[Saved entries]
^^^^
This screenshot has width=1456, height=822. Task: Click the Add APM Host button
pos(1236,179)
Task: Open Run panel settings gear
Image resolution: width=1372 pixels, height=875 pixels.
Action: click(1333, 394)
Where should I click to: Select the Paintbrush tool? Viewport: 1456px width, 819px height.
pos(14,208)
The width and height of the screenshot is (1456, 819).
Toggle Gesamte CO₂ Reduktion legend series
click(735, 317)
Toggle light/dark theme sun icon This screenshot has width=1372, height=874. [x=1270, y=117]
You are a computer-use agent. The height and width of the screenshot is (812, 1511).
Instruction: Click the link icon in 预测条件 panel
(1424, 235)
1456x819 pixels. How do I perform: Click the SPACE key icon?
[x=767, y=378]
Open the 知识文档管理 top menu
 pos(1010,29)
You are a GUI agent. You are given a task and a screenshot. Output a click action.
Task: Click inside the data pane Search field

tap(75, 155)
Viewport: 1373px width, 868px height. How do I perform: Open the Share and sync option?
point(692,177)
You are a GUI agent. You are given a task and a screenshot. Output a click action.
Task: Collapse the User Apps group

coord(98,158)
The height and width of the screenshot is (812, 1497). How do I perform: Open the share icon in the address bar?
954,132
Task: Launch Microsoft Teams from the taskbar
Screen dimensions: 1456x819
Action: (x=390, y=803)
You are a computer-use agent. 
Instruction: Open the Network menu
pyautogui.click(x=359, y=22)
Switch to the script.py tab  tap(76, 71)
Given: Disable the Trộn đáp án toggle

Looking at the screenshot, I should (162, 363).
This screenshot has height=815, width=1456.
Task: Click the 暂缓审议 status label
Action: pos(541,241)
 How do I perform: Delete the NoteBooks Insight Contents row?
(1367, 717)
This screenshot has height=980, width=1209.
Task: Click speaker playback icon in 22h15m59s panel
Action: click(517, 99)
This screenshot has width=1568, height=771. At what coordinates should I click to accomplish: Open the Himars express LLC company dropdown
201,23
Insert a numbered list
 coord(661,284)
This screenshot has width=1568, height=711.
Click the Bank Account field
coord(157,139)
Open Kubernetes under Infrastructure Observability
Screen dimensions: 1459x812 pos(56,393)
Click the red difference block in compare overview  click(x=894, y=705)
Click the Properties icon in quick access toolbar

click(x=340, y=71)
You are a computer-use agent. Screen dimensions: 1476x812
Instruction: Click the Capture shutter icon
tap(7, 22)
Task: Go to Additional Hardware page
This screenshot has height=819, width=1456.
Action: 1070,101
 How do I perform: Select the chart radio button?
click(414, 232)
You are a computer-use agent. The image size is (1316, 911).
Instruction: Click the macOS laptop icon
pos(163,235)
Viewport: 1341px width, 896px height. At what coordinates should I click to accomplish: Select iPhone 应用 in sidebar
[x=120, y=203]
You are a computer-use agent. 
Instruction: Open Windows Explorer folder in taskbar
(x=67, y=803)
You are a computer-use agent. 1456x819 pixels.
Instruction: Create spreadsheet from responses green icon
^^^^
The number of lines above containing the word "agent" is all that should be returned.

8